TASK BRIEF: Below are some entries. Transcribe the lines from the one holding "Given: Click the" to the one holding "This screenshot has width=799, height=429.", inclusive, but not the pictures among them.

(Records from a dataset)
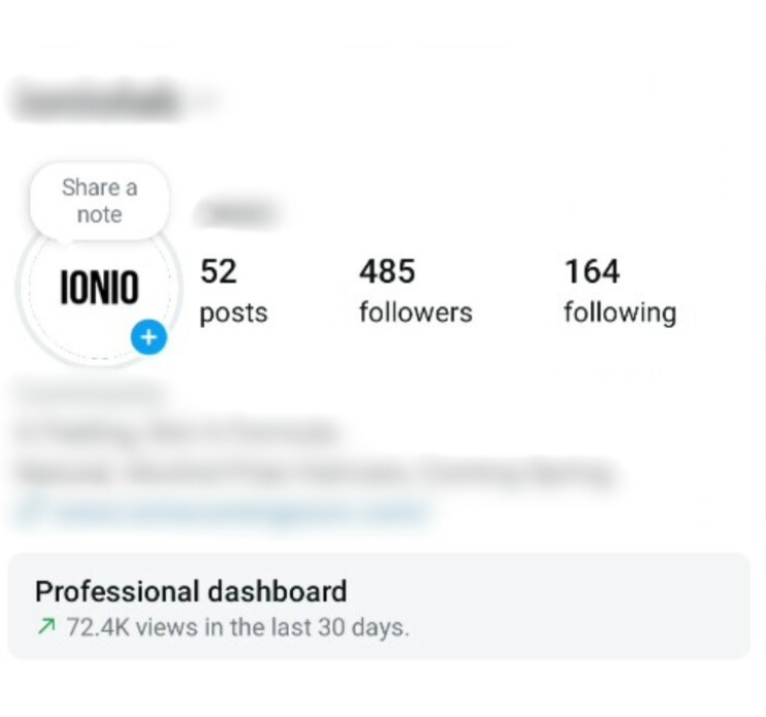Click the 72.4K views in last 30 days text
The width and height of the screenshot is (766, 717).
pos(237,627)
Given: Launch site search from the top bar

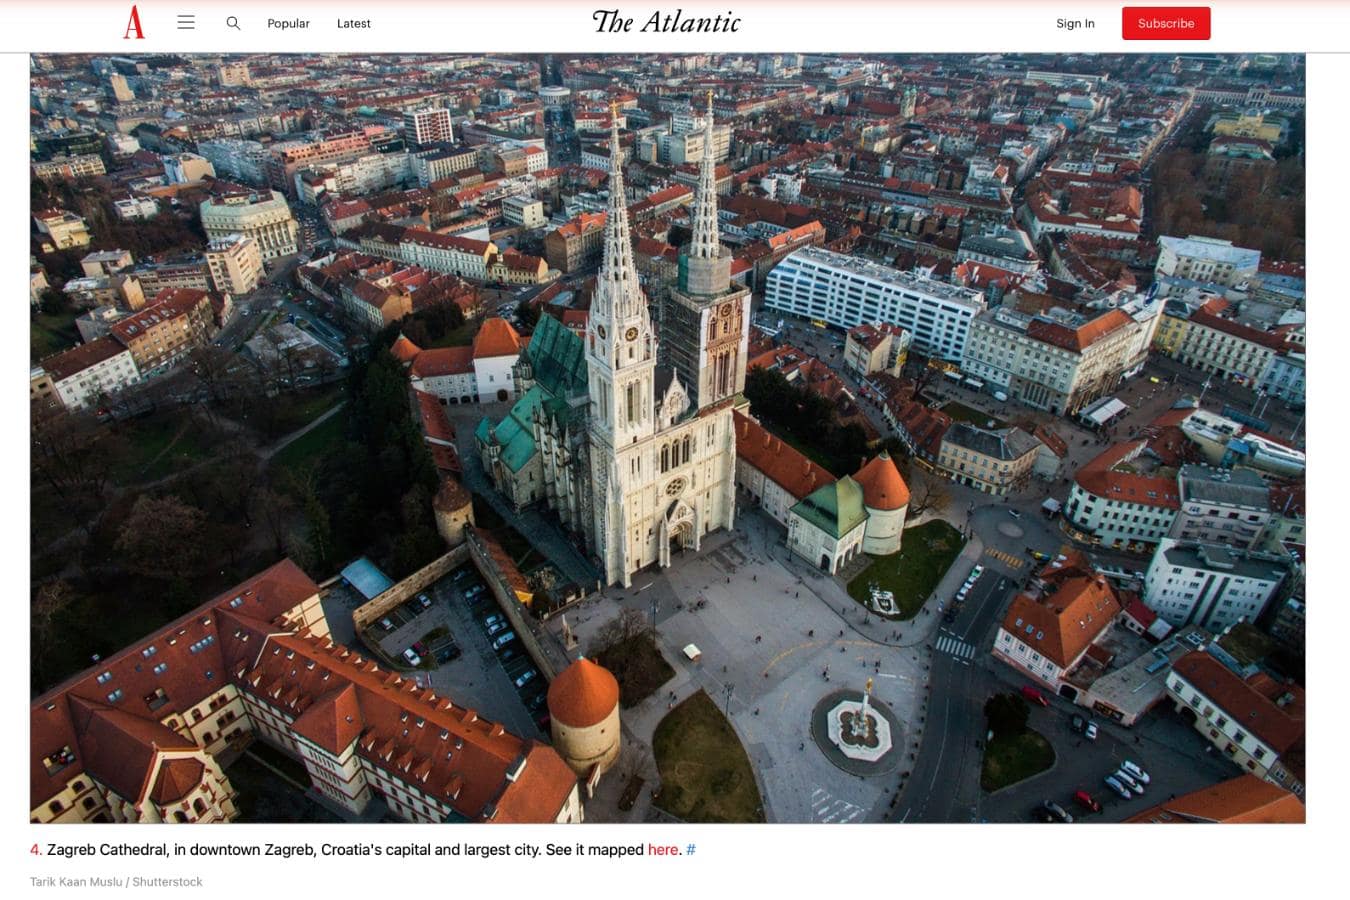Looking at the screenshot, I should point(233,22).
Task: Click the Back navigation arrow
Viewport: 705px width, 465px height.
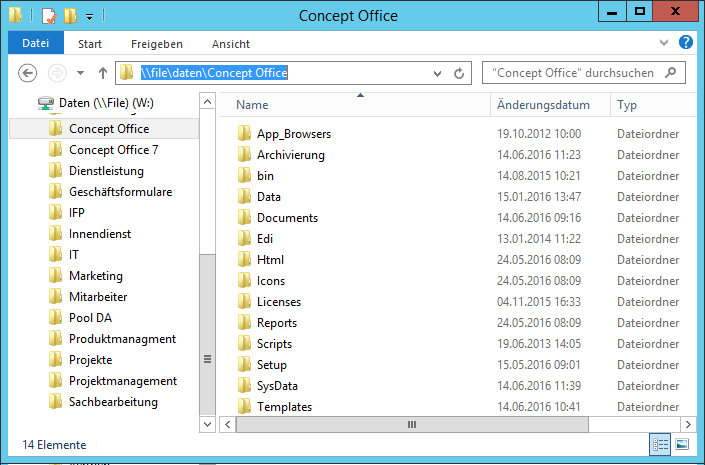Action: (x=28, y=73)
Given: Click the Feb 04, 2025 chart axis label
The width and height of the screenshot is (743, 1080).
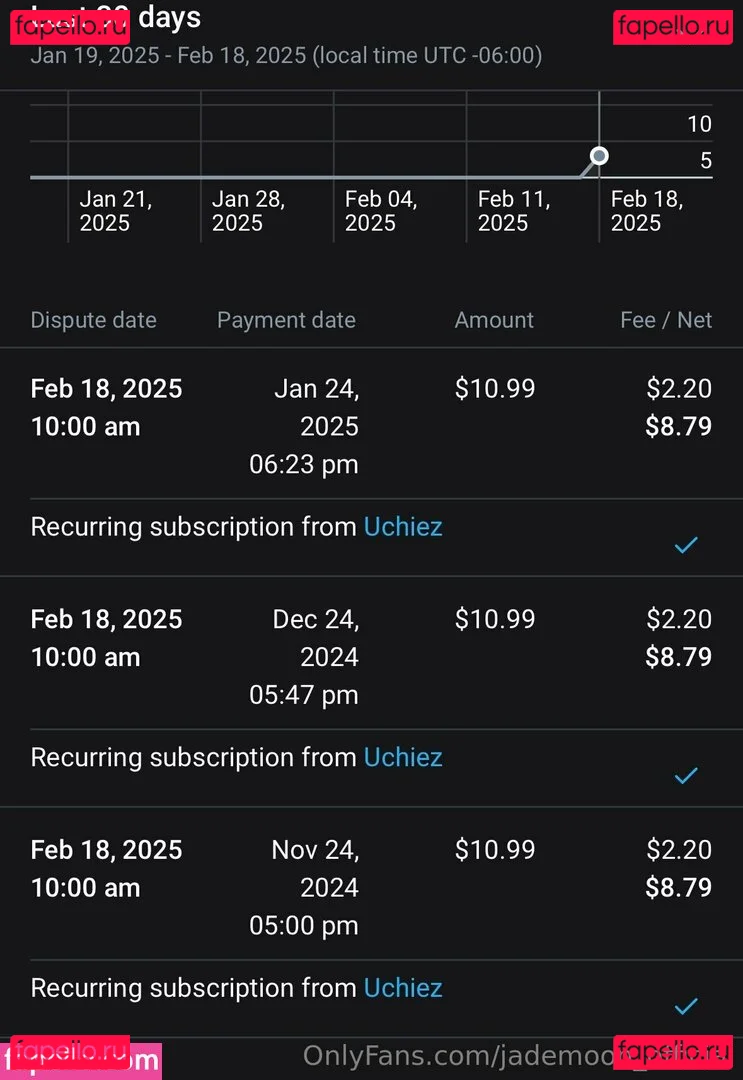Looking at the screenshot, I should click(381, 211).
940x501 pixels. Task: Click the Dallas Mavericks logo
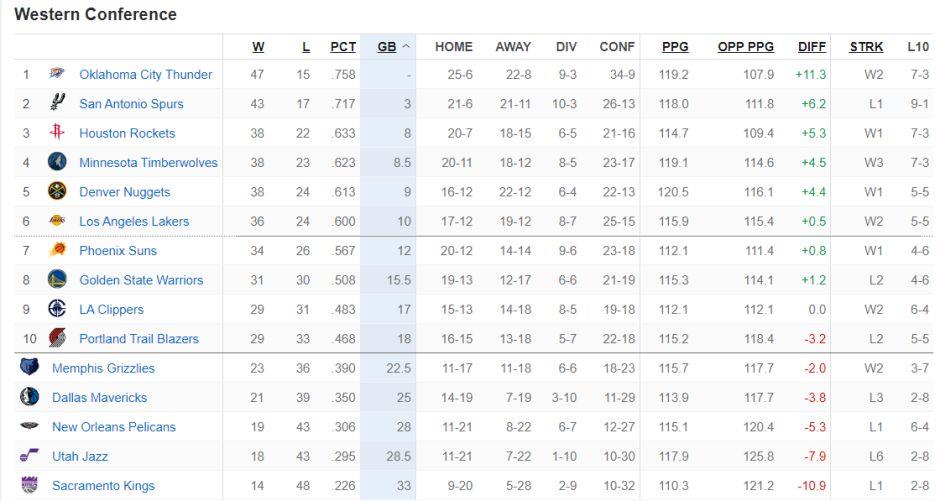click(29, 396)
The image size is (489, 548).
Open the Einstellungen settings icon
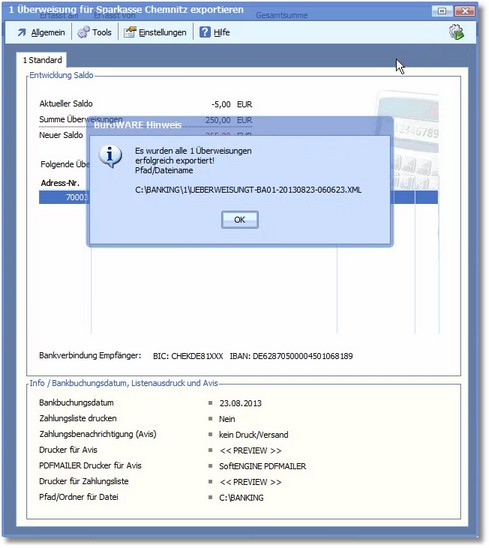[130, 32]
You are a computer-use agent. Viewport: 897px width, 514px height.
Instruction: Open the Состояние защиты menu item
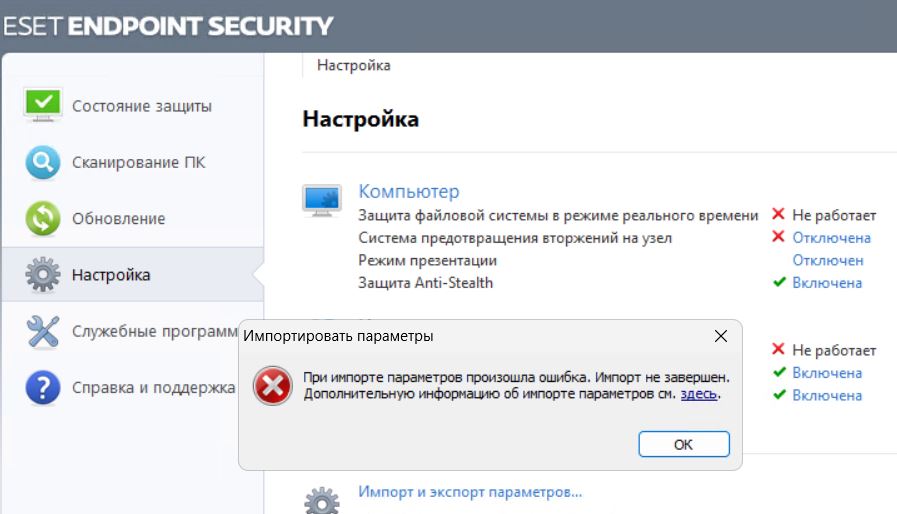click(x=142, y=106)
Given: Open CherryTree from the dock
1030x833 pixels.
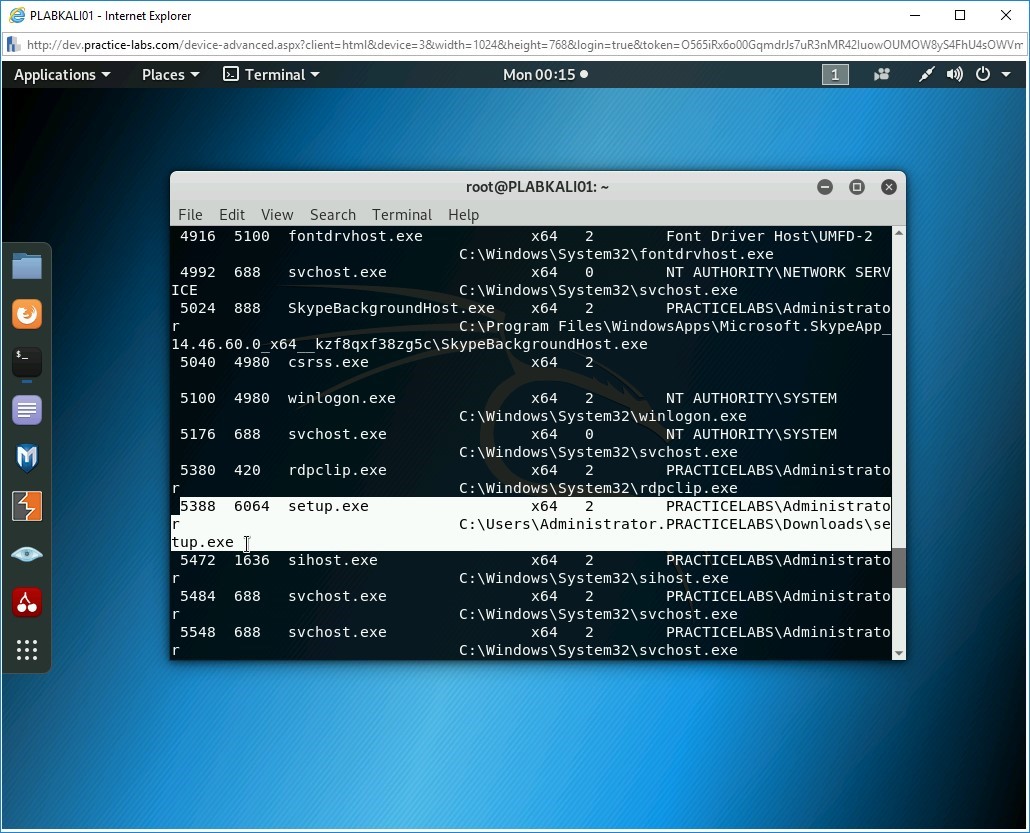Looking at the screenshot, I should (27, 602).
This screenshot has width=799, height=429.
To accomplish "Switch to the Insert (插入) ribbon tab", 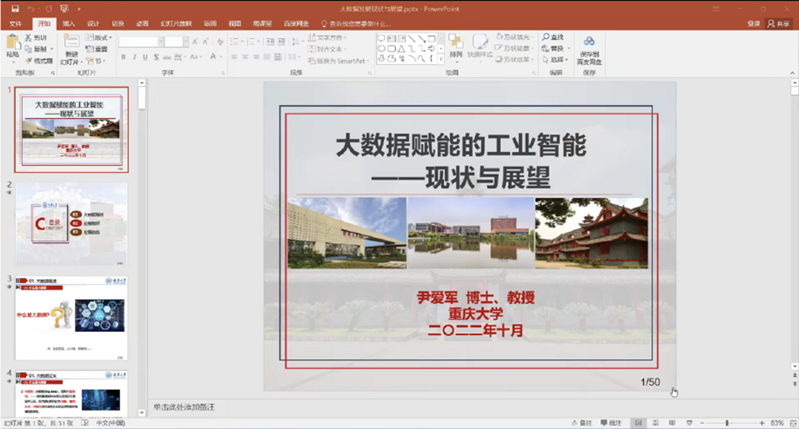I will 68,22.
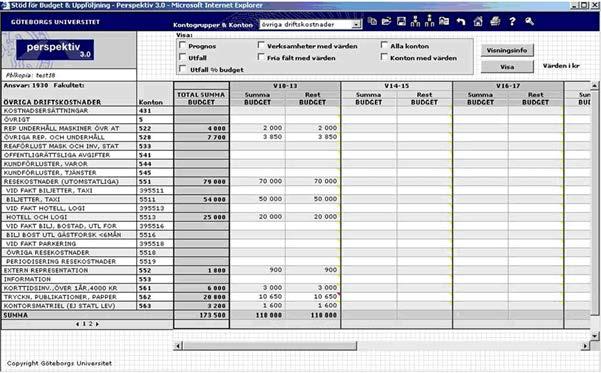The image size is (601, 373).
Task: Select page 2 in the pager
Action: tap(90, 324)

COMPLETED TASK:
Given: Click the Feb 04, 2025 chart axis label
The width and height of the screenshot is (743, 1080).
Looking at the screenshot, I should click(381, 211).
940x501 pixels. Task: Click the Dallas Mavericks logo
click(29, 396)
The image size is (489, 548).
Open the Einstellungen settings icon
[130, 32]
You are a computer-use agent. Viewport: 897px width, 514px height.
Instruction: Open the Состояние защиты menu item
click(x=142, y=106)
Given: Open CherryTree from the dock
1030x833 pixels.
Looking at the screenshot, I should (27, 602).
This screenshot has width=799, height=429.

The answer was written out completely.